*** Opening Data to process ***

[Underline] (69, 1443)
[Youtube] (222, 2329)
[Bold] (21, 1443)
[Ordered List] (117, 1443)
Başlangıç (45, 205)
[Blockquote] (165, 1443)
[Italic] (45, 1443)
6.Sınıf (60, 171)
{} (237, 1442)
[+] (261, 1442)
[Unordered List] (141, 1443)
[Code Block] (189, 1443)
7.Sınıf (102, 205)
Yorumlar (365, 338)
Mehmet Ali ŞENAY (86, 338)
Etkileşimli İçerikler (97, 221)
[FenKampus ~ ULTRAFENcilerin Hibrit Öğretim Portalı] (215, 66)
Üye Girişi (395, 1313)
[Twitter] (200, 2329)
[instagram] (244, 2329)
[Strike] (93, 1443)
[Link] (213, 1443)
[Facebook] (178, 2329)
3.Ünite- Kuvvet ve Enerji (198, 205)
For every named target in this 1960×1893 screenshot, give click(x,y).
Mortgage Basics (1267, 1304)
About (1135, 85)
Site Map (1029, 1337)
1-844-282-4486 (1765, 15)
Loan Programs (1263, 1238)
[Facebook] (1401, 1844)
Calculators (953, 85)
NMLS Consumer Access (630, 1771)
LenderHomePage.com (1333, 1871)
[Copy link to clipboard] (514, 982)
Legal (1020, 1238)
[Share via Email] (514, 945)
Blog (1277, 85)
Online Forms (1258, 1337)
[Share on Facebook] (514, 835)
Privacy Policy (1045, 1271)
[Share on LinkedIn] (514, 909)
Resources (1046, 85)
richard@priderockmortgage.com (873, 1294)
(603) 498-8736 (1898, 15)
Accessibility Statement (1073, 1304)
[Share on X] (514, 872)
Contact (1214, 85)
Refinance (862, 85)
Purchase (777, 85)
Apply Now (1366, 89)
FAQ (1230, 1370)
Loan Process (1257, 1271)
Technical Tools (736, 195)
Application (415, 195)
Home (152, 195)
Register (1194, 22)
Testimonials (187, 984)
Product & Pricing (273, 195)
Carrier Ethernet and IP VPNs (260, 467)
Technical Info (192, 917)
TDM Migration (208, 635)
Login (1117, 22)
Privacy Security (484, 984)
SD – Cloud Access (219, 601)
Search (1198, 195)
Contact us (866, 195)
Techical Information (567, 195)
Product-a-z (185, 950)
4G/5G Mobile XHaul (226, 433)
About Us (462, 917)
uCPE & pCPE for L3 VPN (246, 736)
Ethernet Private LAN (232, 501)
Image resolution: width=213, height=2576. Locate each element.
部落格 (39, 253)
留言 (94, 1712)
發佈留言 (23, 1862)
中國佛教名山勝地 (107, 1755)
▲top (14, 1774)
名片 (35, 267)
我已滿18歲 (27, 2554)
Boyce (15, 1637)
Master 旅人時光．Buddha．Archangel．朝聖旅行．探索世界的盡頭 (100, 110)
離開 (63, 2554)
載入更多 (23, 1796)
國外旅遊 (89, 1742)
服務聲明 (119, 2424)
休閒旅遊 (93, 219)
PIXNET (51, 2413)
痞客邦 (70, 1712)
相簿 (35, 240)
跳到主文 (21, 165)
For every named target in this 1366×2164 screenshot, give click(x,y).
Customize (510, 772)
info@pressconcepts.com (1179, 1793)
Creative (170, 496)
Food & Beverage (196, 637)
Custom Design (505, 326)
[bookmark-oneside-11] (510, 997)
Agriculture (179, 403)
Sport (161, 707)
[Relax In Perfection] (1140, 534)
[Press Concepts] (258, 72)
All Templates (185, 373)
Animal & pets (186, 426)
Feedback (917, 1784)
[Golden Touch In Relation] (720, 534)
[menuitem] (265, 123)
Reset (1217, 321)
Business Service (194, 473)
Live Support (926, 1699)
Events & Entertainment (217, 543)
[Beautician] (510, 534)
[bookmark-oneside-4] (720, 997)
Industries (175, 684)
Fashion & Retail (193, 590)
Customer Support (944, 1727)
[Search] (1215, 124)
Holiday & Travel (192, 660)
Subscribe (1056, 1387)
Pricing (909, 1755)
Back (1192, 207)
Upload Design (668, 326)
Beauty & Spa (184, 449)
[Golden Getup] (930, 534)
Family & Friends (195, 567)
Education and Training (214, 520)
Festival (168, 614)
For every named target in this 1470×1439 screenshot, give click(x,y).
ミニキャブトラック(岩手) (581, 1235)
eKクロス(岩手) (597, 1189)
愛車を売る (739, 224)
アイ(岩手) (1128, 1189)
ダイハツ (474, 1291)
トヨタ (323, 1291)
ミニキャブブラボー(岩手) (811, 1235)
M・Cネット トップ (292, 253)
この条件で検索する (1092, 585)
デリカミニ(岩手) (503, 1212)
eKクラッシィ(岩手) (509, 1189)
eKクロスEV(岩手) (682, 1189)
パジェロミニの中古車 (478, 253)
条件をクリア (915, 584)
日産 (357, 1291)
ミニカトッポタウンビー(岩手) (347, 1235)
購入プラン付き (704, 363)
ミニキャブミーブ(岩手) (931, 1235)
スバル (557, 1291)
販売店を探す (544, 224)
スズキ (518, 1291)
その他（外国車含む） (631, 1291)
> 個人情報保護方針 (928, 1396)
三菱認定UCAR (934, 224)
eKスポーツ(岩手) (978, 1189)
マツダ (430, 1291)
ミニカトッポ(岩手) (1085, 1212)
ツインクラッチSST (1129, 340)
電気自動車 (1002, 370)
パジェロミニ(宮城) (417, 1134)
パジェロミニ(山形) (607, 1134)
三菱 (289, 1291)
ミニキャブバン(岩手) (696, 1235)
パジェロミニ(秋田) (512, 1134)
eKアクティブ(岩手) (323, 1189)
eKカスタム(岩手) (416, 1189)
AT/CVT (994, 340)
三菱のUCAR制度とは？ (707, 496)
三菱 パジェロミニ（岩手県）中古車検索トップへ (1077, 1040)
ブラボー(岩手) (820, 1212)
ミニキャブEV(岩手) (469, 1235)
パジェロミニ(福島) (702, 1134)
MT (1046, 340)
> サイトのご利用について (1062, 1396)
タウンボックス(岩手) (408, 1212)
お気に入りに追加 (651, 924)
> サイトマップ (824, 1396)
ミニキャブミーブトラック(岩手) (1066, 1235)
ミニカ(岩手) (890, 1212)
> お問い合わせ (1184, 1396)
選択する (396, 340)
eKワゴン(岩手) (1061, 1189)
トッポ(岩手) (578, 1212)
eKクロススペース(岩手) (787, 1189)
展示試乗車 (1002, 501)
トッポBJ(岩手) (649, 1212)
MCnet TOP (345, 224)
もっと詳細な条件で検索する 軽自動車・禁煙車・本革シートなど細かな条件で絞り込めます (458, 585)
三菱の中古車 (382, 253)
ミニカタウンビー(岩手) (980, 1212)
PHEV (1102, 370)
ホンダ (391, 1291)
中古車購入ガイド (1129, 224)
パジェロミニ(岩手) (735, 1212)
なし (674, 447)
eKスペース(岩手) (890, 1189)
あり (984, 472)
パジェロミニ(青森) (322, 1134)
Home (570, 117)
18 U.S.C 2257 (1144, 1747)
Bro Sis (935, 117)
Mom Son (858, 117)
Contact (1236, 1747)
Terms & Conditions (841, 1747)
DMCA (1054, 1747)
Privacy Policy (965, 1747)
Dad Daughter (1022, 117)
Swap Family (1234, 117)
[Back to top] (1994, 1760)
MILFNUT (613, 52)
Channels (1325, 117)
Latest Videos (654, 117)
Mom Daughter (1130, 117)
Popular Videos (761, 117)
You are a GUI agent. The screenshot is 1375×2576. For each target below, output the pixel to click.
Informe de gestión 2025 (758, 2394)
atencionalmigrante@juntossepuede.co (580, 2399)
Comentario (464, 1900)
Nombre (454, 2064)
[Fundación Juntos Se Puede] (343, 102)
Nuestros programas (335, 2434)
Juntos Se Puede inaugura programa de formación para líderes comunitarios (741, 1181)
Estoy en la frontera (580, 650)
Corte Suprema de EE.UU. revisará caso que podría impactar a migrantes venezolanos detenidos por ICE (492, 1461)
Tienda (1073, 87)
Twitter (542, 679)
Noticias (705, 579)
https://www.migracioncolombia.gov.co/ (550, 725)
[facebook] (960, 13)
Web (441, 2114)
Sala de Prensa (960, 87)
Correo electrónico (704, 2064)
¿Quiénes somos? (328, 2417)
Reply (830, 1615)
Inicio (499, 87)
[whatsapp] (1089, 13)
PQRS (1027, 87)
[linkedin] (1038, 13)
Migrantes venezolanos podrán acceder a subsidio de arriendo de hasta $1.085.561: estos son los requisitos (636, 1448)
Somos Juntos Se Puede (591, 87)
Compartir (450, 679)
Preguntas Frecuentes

*** Closing Data to process ***

## Work instruction
Beginning with the opening line above, retype the records exactly through the line with "[Facebook] (178, 2329)", both ends included.

## Written solution
[Underline] (69, 1443)
[Youtube] (222, 2329)
[Bold] (21, 1443)
[Ordered List] (117, 1443)
Başlangıç (45, 205)
[Blockquote] (165, 1443)
[Italic] (45, 1443)
6.Sınıf (60, 171)
{} (237, 1442)
[+] (261, 1442)
[Unordered List] (141, 1443)
[Code Block] (189, 1443)
7.Sınıf (102, 205)
Yorumlar (365, 338)
Mehmet Ali ŞENAY (86, 338)
Etkileşimli İçerikler (97, 221)
[FenKampus ~ ULTRAFENcilerin Hibrit Öğretim Portalı] (215, 66)
Üye Girişi (395, 1313)
[Twitter] (200, 2329)
[instagram] (244, 2329)
[Strike] (93, 1443)
[Link] (213, 1443)
[Facebook] (178, 2329)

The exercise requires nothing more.